- _Exercise description_: Extend the data preparation protocol below, picking up right after its last line about the matching phenotype declaration files.

- _Excerpt provided_:
▼
Data Preparation Protocol

create empty directories for a new "version" and/or new Set. Relevant versions are:
- version_7 : regular GSEA with Ratio_of_Classes ranking
  Note: This setting has a bias towards the first phenotype when used with linear-scale expression values. (e.g. GSEA(mutant_versus_wt) != GSEA(wt_versus_mutant) )
- version_8 : preRanked GSEA - all "Set_0x" folders use the moderated t-Statistic (details on how the t-Statistic was obtained can be found on the description page of each Set).
  Older efforts using a score that was derived from q-values of (limma) tTest or ANOVA have now a suffix "_qValScore".
- version_9 : regular GSEA with log2_Ratio_of_Classes ranking (all other settings identical to version_7 but don't show the mentioned bias)
- version_10 : regular GSEA with tTest ranking (all other settings identical to version_9)
regular GSEA
- Expression Matrices
- - Affymetrix datasets:
  - - convert CEL files to GCT format while performing RMA adjustment and converting from log2 to linear scale with following R-Code:
      http://baderlab.org/CancerStemCellProject/CodeRepository#cel2gct.R
    - create one expression matrix for each phenotype-combination of interest
      (and matching phenotype declaration "CLS" files)
▲
- _Dataset excerpts_:
▼
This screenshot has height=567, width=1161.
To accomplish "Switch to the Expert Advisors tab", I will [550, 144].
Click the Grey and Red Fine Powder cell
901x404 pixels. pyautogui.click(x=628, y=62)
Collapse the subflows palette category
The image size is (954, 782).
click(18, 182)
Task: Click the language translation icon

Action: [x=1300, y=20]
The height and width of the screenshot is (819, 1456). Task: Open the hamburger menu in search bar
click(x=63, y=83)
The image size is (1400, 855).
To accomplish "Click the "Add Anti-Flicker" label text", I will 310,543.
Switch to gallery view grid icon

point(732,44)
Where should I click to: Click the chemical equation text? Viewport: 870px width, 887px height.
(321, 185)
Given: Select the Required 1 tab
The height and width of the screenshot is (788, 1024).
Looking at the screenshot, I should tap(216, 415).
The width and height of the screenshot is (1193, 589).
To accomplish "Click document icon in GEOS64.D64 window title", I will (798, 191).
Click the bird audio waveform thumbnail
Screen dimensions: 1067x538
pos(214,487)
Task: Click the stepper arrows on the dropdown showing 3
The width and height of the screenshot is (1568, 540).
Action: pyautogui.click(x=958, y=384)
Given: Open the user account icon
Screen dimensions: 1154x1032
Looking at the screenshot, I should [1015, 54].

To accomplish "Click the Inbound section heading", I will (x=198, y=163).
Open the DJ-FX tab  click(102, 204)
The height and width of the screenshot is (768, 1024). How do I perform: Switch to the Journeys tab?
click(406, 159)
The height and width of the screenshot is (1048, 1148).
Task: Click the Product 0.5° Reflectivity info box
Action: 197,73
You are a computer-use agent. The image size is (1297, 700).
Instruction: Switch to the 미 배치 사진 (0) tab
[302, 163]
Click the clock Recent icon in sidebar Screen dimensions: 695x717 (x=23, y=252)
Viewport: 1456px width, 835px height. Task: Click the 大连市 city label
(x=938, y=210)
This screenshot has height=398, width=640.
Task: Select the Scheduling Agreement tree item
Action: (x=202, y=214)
▲
- _Task answer_:
    - collapse expression matrices from Affy_IDs to Gene Symbols using the Chip Annotation file "Mouse430_2.chip" as available from the Broad-Institute website using the "max_probe" algorithm implemented in:
      http://www.baderlab.org/Software/EnrichmentMap/CollapseExpressionMatrix
  - Illumina datasets:
  - - extract already normalized expression values from "2008_GuidosLeukemiaData/‌03_T-ALL_Notch_GEP/‌ExpressionData/‌03_ATM_TALL_normalized_withq.csv" resp. "2008_GuidosLeukemiaData/‌04_DM progression_GEP/‌ExpressionData/‌04_normalized_withq_6gp.csv"
      and convert log2 to linear scale
    - create one expression matrix for each phenotype-combination of interest
      (and matching phenotype declaration "CLS" files)
    - collapse expression matrices from Lumi_IDs to Gene Symbols using the Chip Annotation file "Illumina_MusRef8_v1_1.chip" as available from the Broad-Institute website using the "max_probe" algorithm implemented in:
      http://www.baderlab.org/Software/EnrichmentMap/CollapseExpressionMatrix
- copy all input files (Expression Matrix "GCT", phenotype declaration "CLS", Gene sets Collections "GMT") to a "gsea_data" folder.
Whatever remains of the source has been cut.